I've read this series countless times and I hope VC Andrews knew how much her stories touched people. That ghostwriter tries pathetically to copy her style and fails. His novels are all the exact same, and they are boring and tame to boot. He is scared or just unwilling to go to the places she explored. At my local bookstore they still keep his novels under Horror which is quite laughable. Andrews' books belonged there; his would be more at home under general young adult fiction.
FitA is a story meant to get under your skin. It has been condemned in churches and to this day still brings about strong reactions in people, whether they are positive or negative, and so I think the story succeeded in its purpose. Love it or hate it, I doubt you'll ever forget it.
17 of 17 people found the following review helpful
on April 8, 2005
Some people are taking this great read too literally. The thing is, I don't actually think that the details of the story are as important as what it evokes: the terror and uncertainty of being a teenager. The bizarre horror of maturing physically and yet being powerless before adult authority. It's all a metaphor for feeling trapped, which all teenagers feel. If you think about it, that's what all Andrews' books are actually about, and the ghostwriter carries on this tradition, if not as well as Andrews, than competently.

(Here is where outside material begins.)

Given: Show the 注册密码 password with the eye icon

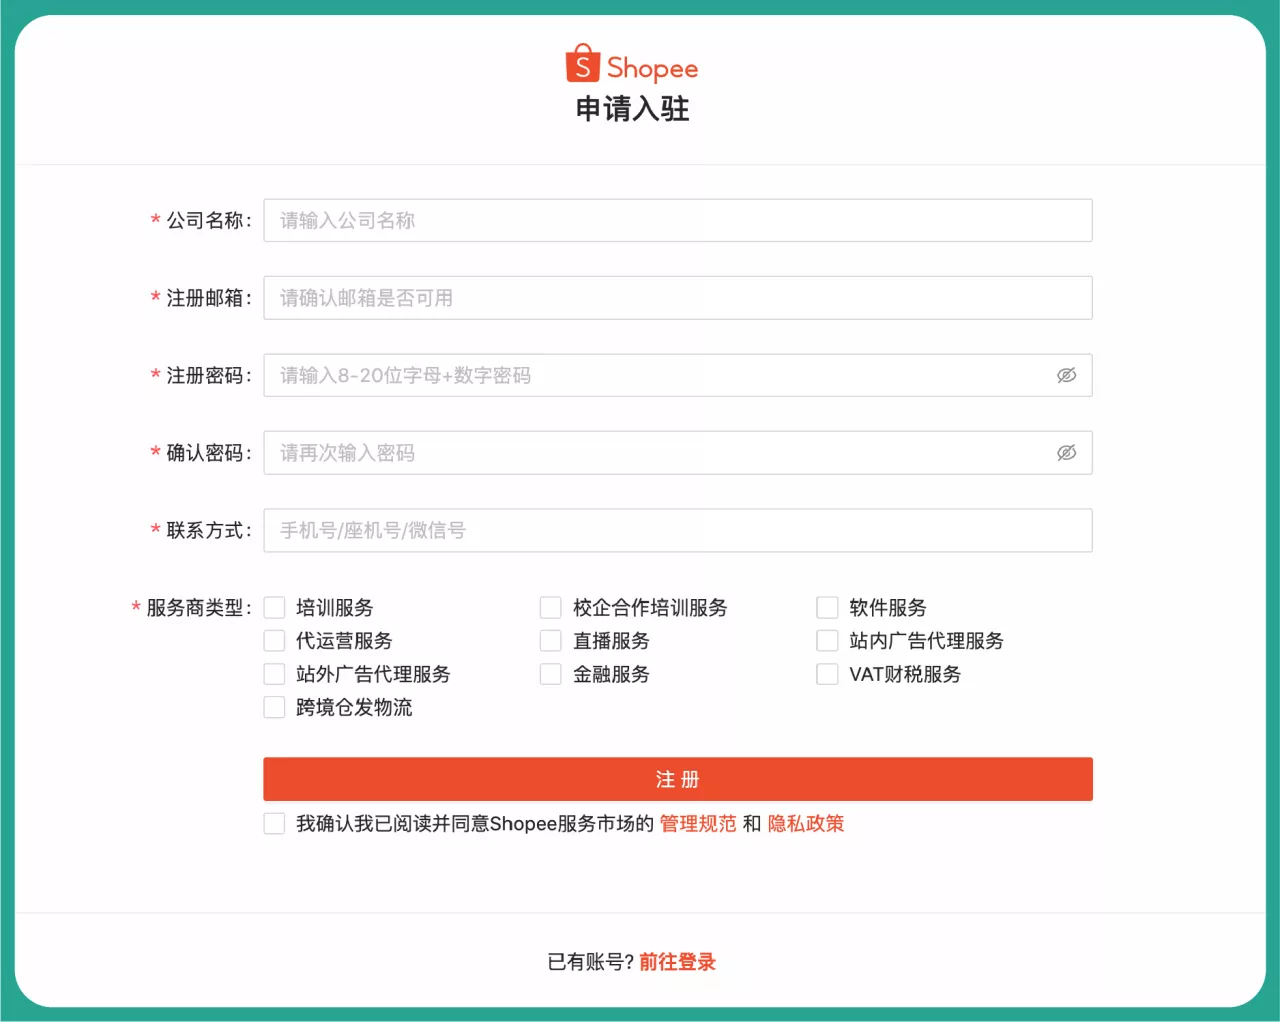Looking at the screenshot, I should coord(1066,375).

Yes, some of the details are hard for an adult reader to accept as credible, but why do you think we loved this books as teenagers? Because many teenage girls-and I stress girls, because I most of what Andrews' covers doesn't apply to boys-go through all the things Cathy goes through-testing sexual attractiveness for the first time, looking at our changing bodies in the mirror, first period, challenging parental authority,the trauma of first sexual experiences, etc. All those changes are scary and weird. Of course the added elements are demented and perverse but that just adds to the fun.
Andrews just takes common female adolescence, scary enough on its own, and projects it onto a melodramatic stage we can emotionally act it out on. Most of us don't have incredibly wealthy families, haunted by legacies of "sin", possess nearly supernatural physical perfecton or get locked up in the attic, but many a girl can project their uncontrollably blossoming self onto Cathy; many a pretty girl can remember what it's like to first have people comment on your beauty, many an abused child can remember the powerlessness of childhood, etc.

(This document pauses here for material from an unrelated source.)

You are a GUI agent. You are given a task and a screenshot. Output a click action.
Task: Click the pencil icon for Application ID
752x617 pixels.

The perverse details of this Andrews' books, as with all of such as brother-sister incest (easier to stomach when, like me, you don't have a brother!), abuse of small children, much older men with teenage girls (see Petals on the Wind for this, yuck), rape, starvation, whippings, etc, etc., are not for everyone, so be warned. If my mom knew everything in here I don't think I would've been allowed to read it! Recently we talked about the book and she laughed at the premise, and so did my husband, and I think adults do have a hard time understanding how someone would keep four intelligent kids locked up in an attic-but the fact that the premise is credible to kids is precisely why kids could be kept in the attic! You tell them to stay there, and they do! They were locked in, and one of their only alternatives would have been to attack their mother or grandmother and take their key when they came in. Adults would have thought of such an alternative, which most children would never entertain.
That's why they're so easily emotionally abused. Besides, they eventually left.

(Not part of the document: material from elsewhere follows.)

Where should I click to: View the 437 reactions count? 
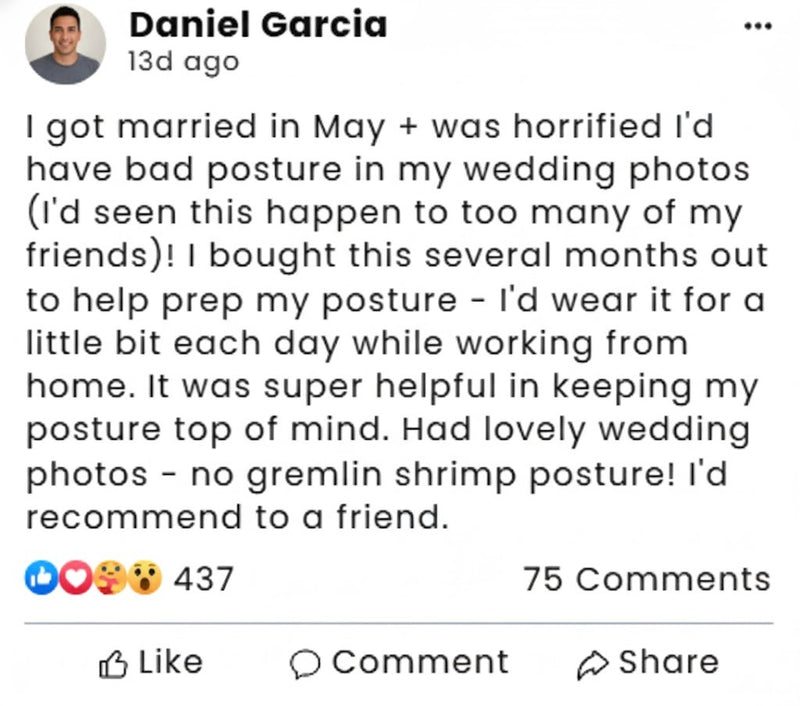[204, 579]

Also, the melodramatic prose might turn some people off, but Andrews has a real skill for creating mood and an engrossing read and that is as much of a legitimate talent as the high-brow literary giants I also love. I'm 29 but I'll never remember when I first picked up this book at 12 and couldn't stop reading and felt like someone connected with all my confusion. V.C. Andrews is like Judy Blume if she was crazy, perverted, and obsessed with sexual deviancy! God I miss that woman.
22 of 25 people found the following review helpful
I was first introduced to "Flowers in the Attic" through the 1987 film starring Kristy Swanson. Now, these many years later I have finally read the book. I started out of order, reading "Garden of Shadows" the last book in the series, but prequel to "Flowers in the Attic" first. I have to say that this book is very good! You will be glued to the book from start to finish.
The story revolves around the Dollanganger family. One evening Christopher Dollanganger dies in a car crash and his family, consisting of his wife and four children, must go back and live with their family in Foxworth Hall. Both Christopher and his wife, Corrine, grew up in this mansion. It is because of their incestuous marriage that they were both banished from their home and their family.
Wanting to recapture her father's adoration and love, Corrine comes home and hides her children, so that she may inherit his vast fortune. She asks her mother to watch over the children, who are confined to the North wing of the house. They are not allowed to leave this area and can only go up into the attic. Soon their mother pretty much abandons them and leaves them to rot in the attic while she lives her life without them. Their evil grandmother does everything in her power to make them feel as bad, horrible, and dirty as possible, wanting to punish them for what their parents had done nearly 20 years prior. Soon the children discover that they are slowly being poisoned and why they are trying to be killed.
This book is an excellent tale of deceit, love, hate, pain, and triumph. I would definitely recommend this book to anyone! You won't be disappointed!
206 of 259 people found the following review helpful
on December 18, 2001
This is not fine literature, nor will anyone ever mistake is as such. The plot is better than that of the average bodice-ripper, with some interesting twists and a hint of mystery. The characters are a little one-dimensional, but Andrews throws in just enough lust, smut and violence to keep it interesting.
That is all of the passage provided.